Moreover, the Court is required to apply a number of principles in the determination of child-related proceedings, all of which are directed towards focusing the Court upon the interests of children and the impact of proceedings on children. In my view, those matters apply no less so in proceedings of this type.
I note, in particular, section 69ZN of the Act requires the Court to consider the impact that the conduct of the proceedings may have upon the child, and the Court is instructed to actively direct, control and manage the conduct of the proceedings and that the proceedings are to be conducted without undue delay and with as little formality and legal technicality and form as possible.
As if to underline the last mentioned principle (contained in section 69ZN(7)), section 69ZT makes specific provision with respect to the rules of evidence, and in particular, as it might apply to this case, the rules relating to the receipt of hearsay evidence.
It is important to understand that the decision facing this Court is different to the decision which will face the court charged with the decision whether to permit the adoption (which, after 1 February 2010, is the State Magistrates Court). The granting of leave does not have the consequences just described; only the order for adoption made by that State court has those consequences (see generally Fogwell at 80,391 onwards).
Having said that, it is important to observe that the State legislation does bear upon the decision to be made in these proceedings.
First, the leave of this Court is a precondition to the making of an order for adoption in favour of a step-parent by the State Magistrates Court.
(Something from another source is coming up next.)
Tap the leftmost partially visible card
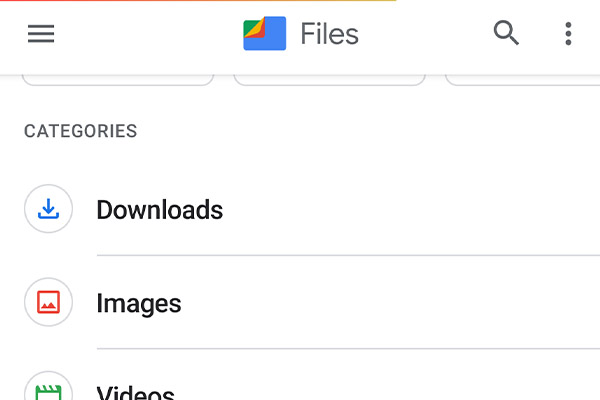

Secondly, and importantly as it seems to me, the State court must consider (as well as the general requirement to consider the best interests of the relevant child or children) the matters enumerated at s 208 of the Adoption Act. For example:
208 Requirements for making final adoption order
The court may make a final adoption order only if it is satisfied of the following matters –
…
(e)an order for the child’s adoption by the step-parent would better promote the child’s wellbeing and best interests than an order under the Family Law Act1975 (Cth), any other court order or no court order; …
In a similar vein, although neither consent, nor specified ages of the child or children are specified as requirements of the Application under the Act in this Court, they nevertheless seem to me to be directly relevant to such an Application, if for no other reason than that this Court ought not grant leave to permit proceedings in the State court which are doomed to fail because of the absence of those mandatory (State) prerequisites.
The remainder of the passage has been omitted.